The seminar series will specifically aim to articulate the 'practices' that CSOs support communities and citizens to enact. These could be (eg) practices that: enable volunteers to support parents of children with additional needs; involve rights-based advocacy and campaigning; support individual wellbeing via a telephone helpline and 1-to-1 service. The seminars aim to work with local user communities to understand how 'knowing' is produced in practice across within and across organisational contexts, evaluate strength- or asset-based approaches like resilience, social capital, capabilities or capacity-building in health, youth work and social care, parental engagement practices in education, the place for community in the design and development of new technologies and data practices.

The series is specifically rooted in local contexts. The University of Brighton has links with CSOs through its Community University Partnership Programme [CUPP], often noted as a model of excellent practice. All applicant HEIs research with and for CSOs and connect them with students for placements. However, involving them in other aspects of academic life, including theoretical reflection and development, is often more fraught or under-developed, as is making connections across different fields. This seminar series would build on these links, but extend partnerships to discuss the value of theories of practice for CSOs, inviting CSOs to think beyond their own domains, and to consider what/if they might learn from connecting with other CSOs and HEIs. It is open-ended and even tentative about what might emerge here.

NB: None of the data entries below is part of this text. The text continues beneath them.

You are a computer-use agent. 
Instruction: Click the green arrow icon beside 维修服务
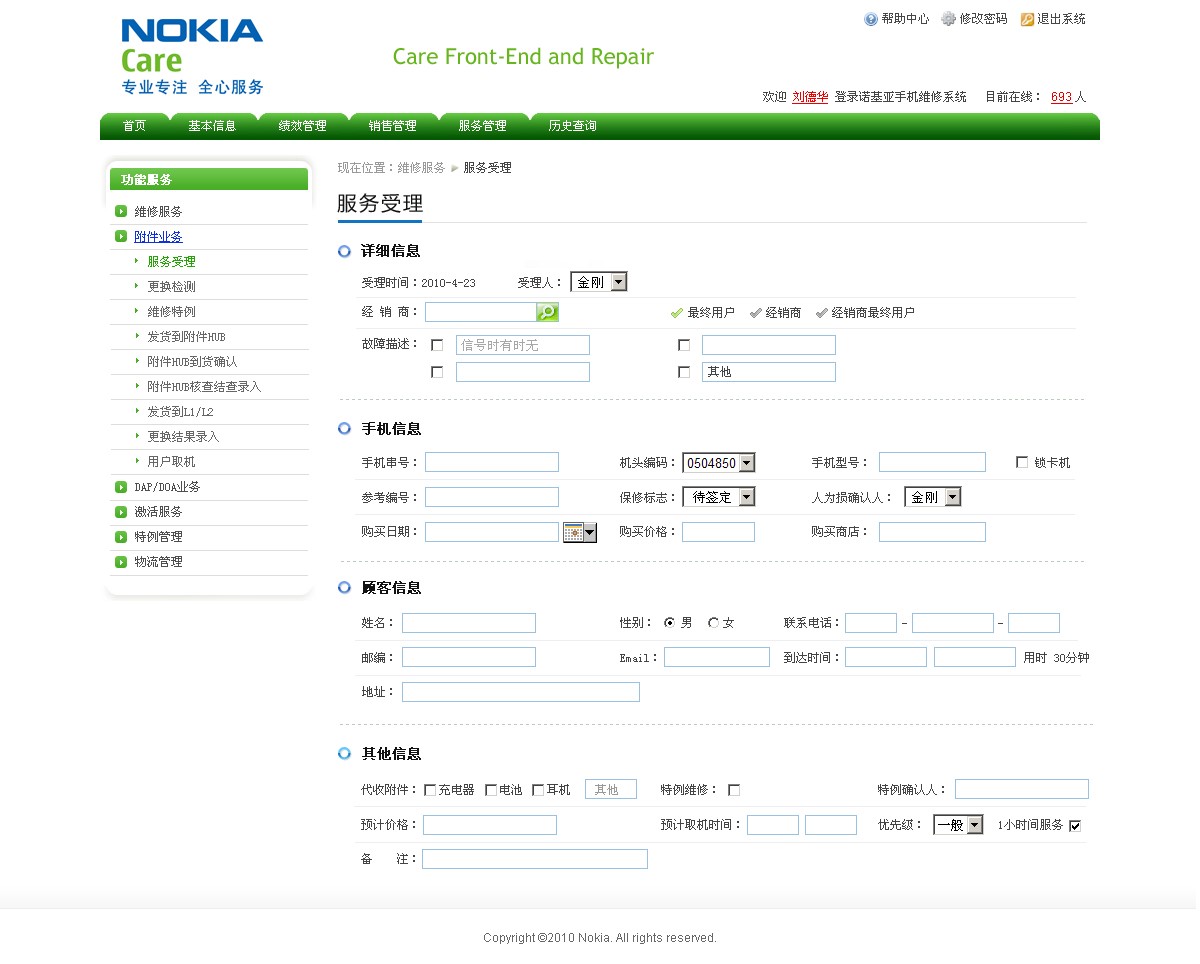pyautogui.click(x=121, y=212)
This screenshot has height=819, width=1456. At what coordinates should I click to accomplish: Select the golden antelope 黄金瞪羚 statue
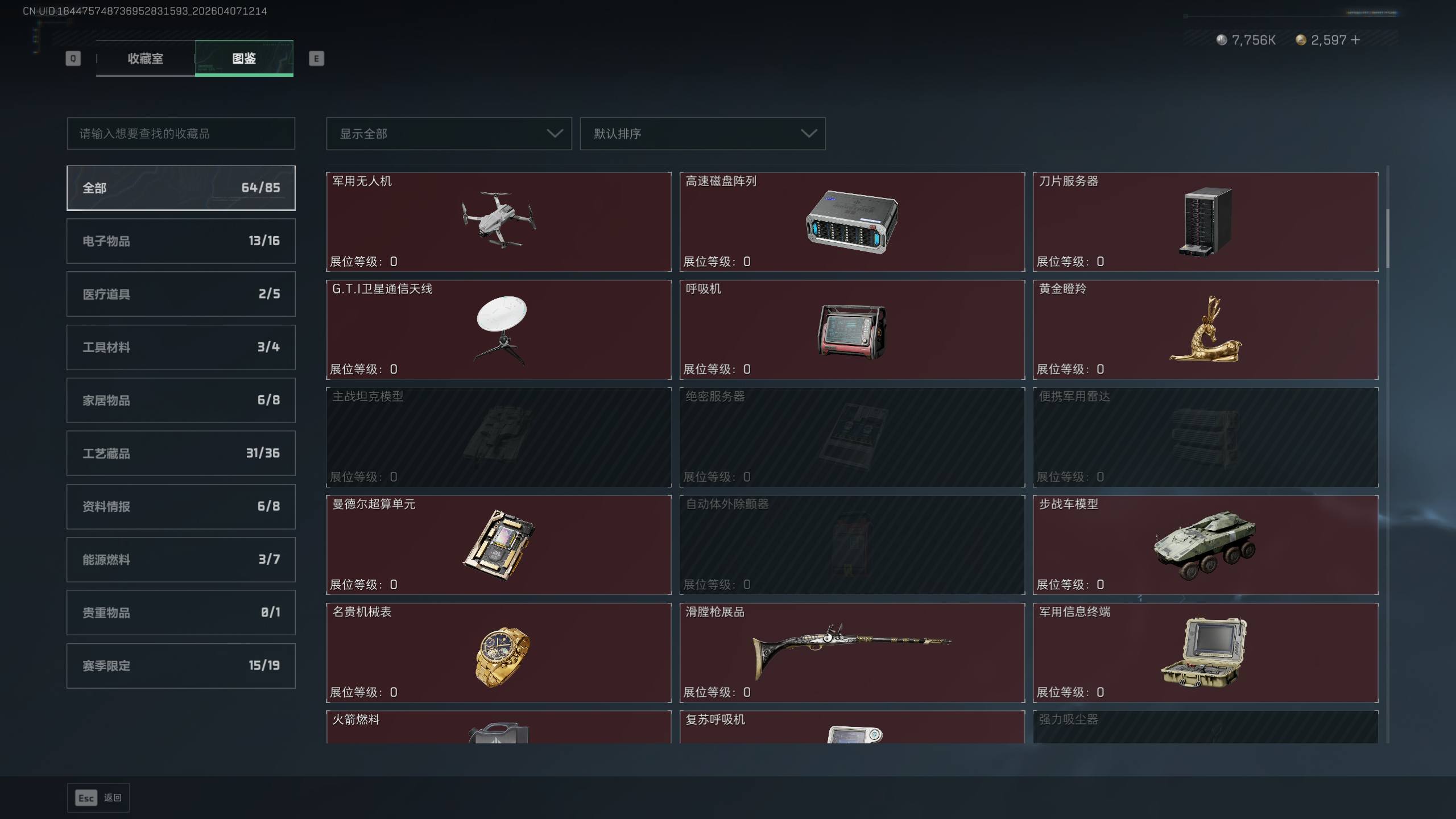click(x=1205, y=329)
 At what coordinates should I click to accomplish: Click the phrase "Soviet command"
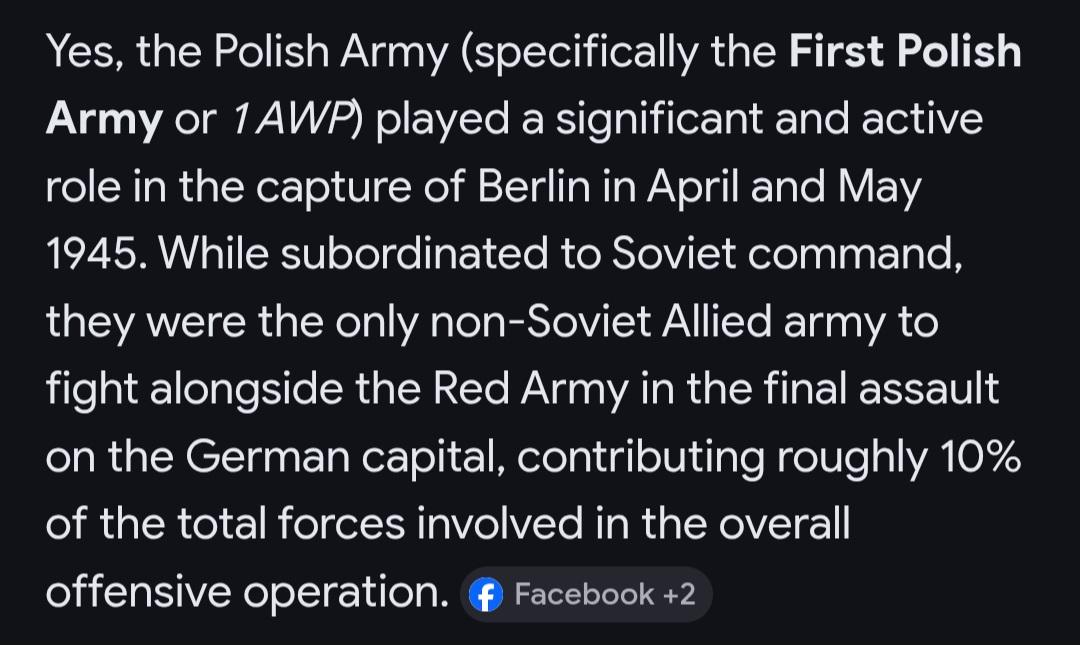[x=786, y=256]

To enable genuine engagement by CSOs, we will offer small bursaries and innovate the structure of the series. We begin with a two-day face to face event bringing all participants (approx 40) together, co-delivered by CSO collaborators. Subsequent one-day seminars allow for virtual participation using webinar technologies. Each seminar will identify key ideas to be explored, exemplars, and relevant methods to promote. The series culminates in an intensive writing workshop (a 'book sprint') where a small, diverse group will collectively generate an e-book that explains the relevance of practice theory approaches to questions of civil society and its organisation, so that the learning from the series can be quickly disseminated, developed and contested.

Planned Impact

The series organisers will work with members of local user communities to develop examples of practice that will be examined recursively through the seminars so that they can be understood and developed in new ways in the light of contribution from speakers and discussions in workshops. We would build on our links with sites of innovative participatory youth work practice such as the Hangleton and Knoll Youth Project or Brighton and Hove Youth Service. In education we would consider parental engagement and new assessment practices, building on the PI's longstanding work with Dame Alison Peacock, head of the Wroxham School / Transformative Learning Alliance and other local primary schools (eg Balfour). We attach letters expressing interest in and support for the series from these.

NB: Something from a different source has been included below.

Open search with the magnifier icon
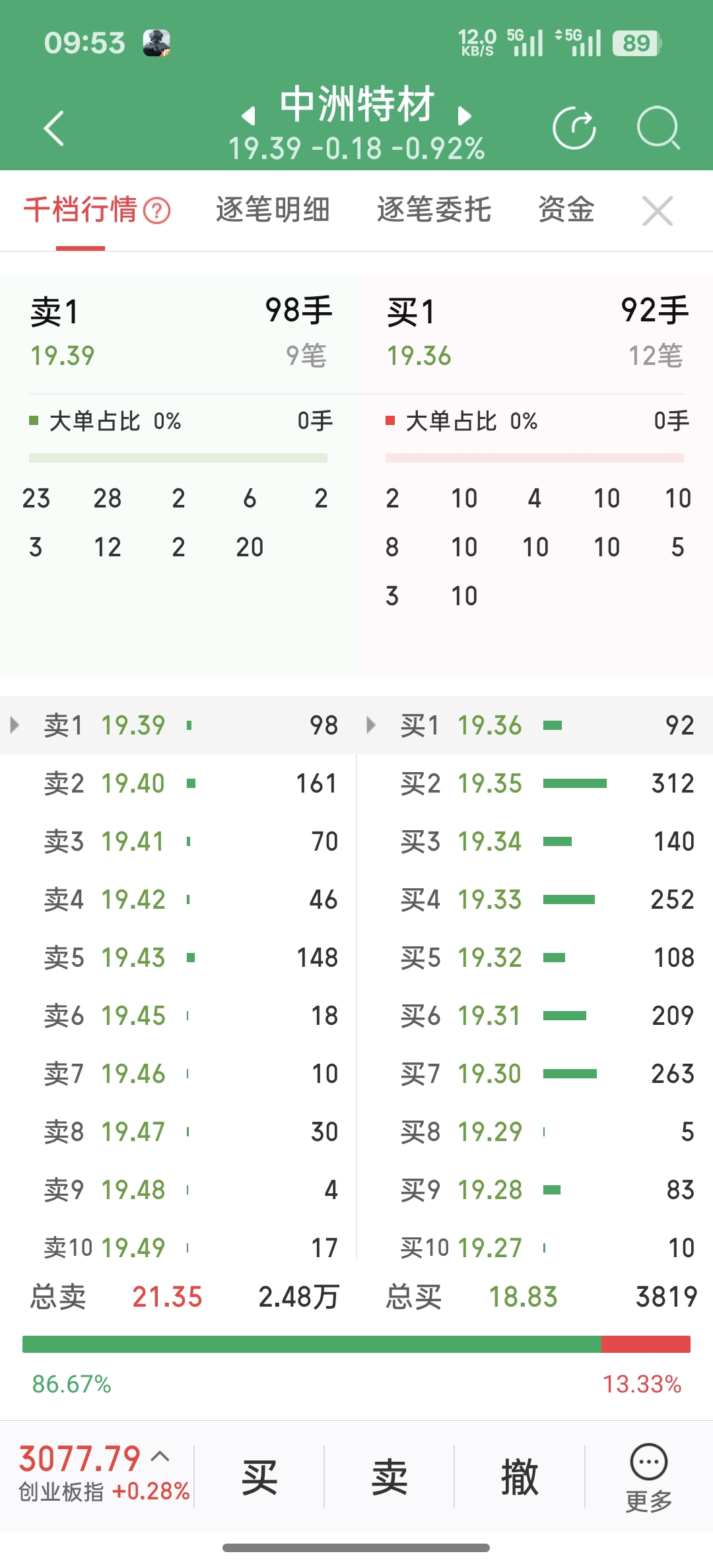 tap(658, 127)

Practice theory provides a vehicle for understanding how innovative practices are produced and possibilities for action conceived. In exploring innovative practice in the fields we have identified we will necessarily explore the role of governance and produce reflections on the role of commissioning, audit and performance management. These aspects of governance along with questions of how to maintain a space for independent action are central concerns for civil society organisations. We will aim to influence this space through building on our engagement with local infrastructure organisations Community Works and the Community University Partnership Programme (CUPP), and through involving local commissioners responsible for community engagement in our series. We will draw on these contacts to ensure that non-academic beneficiaries are well represented at the seminars. We attach letters from Community Works and CUPP.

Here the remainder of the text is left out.